Most people he meets are not as evil as the Marquis or as kind as
Don Alfredo. But they are people trapped by tradition
and class boundaries. Closed-minded people, knowing only
what they were brought up with.
The winery owner who hires Leon refuses to shake his
hand; that is a privilege saved for fellow aristocrats.
All he cares about are his business, his finances, and a suitable
match for his daughter, Christina. Christina’s fiancé
is a greedy man with no real feelings. Only Christina has
the heart and the insight to see what is inside Leon.
Soon, they are in love.
A great deal has been written already about the way
Fisher sees the world. Fisher does not view it as
an evil place. Much of the time, people with true
faith can overcome evil. But the world can be uncaring,
a constant struggle for someone like Leon. To
Christina’s father, Leon is just another peasant. End
of discussion.
Sadder still, Christina’s love is able to save Leon
for a while. With the moon full and the curse at
work, Leon spends an entire night with his head in
Christina’s lap, immune to the werewolf. But
stronger forces soon keep them apart.
Many critics have pointed out how little time the
werewolf is onscreen. But what you do see is effective;
Roy Ashton’s excellent make-up lets you see Leon’s agony and
anger. This is not a beast who takes pleasure in
killing. On the contrary, he is screaming in pain.
Leon–beginning to transform
You don’t know the adult Leon in detail, but you do know he is the
same good-hearted man he was a child. He desperately
wants to do the right thing.
Work hard, learn a trade, save his money, read all
he can. Most of all, marry Christina. The thought of
spending his life chained up in a monastery makes
himfurious. Christina’s love is his only path to
salvation and he knows it. When he realizes her father means
to keep them apart, Leon wants only death.
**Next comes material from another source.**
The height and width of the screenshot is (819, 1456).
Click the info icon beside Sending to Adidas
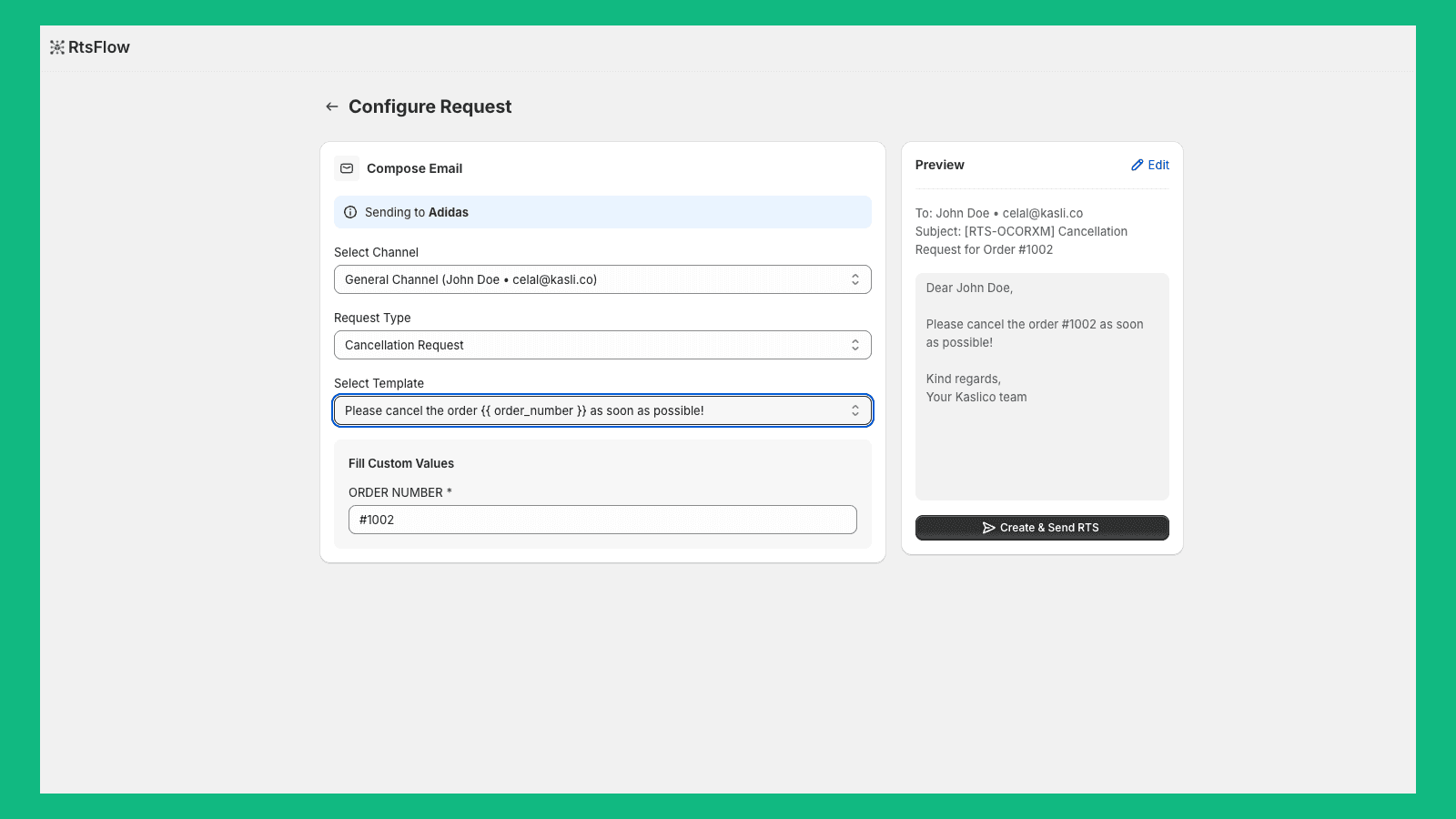click(x=350, y=212)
It is the characters and their struggle against fate
that make this movie so powerful.
You will most likely remember Leon’s pain and
yearning more vividly than the killing he does. Oliver
Reed (Women in Love, The Devils, The Brood, Gladiator) is powerful as the adult Leon. Anthony Dawson as the
degenerate Marquis is also excellent. His scenes as an old
man are some of the scariest in the movie.